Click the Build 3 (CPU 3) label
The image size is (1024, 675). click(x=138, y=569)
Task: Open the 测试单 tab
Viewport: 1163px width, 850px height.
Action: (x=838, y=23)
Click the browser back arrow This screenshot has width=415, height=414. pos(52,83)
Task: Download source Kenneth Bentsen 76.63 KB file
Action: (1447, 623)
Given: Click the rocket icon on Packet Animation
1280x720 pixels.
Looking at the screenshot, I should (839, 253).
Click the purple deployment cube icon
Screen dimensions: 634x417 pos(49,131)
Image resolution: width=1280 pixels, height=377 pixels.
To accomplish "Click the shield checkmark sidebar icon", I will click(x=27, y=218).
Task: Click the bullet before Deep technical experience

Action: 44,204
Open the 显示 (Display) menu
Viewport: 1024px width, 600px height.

### What the exercise asks:
Everything from the line that contains "Viewport: 1163px width, 850px height." to the last line of the entries above should be repeated word for word, both lines included, with no other output.

### Solution for this exercise:
Viewport: 1163px width, 850px height.
Action: (x=838, y=23)
Click the browser back arrow This screenshot has width=415, height=414. pos(52,83)
Task: Download source Kenneth Bentsen 76.63 KB file
Action: (1447, 623)
Given: Click the rocket icon on Packet Animation
1280x720 pixels.
Looking at the screenshot, I should (839, 253).
Click the purple deployment cube icon
Screen dimensions: 634x417 pos(49,131)
Image resolution: width=1280 pixels, height=377 pixels.
To accomplish "Click the shield checkmark sidebar icon", I will click(x=27, y=218).
Task: Click the bullet before Deep technical experience

Action: 44,204
Open the 显示 (Display) menu
Viewport: 1024px width, 600px height.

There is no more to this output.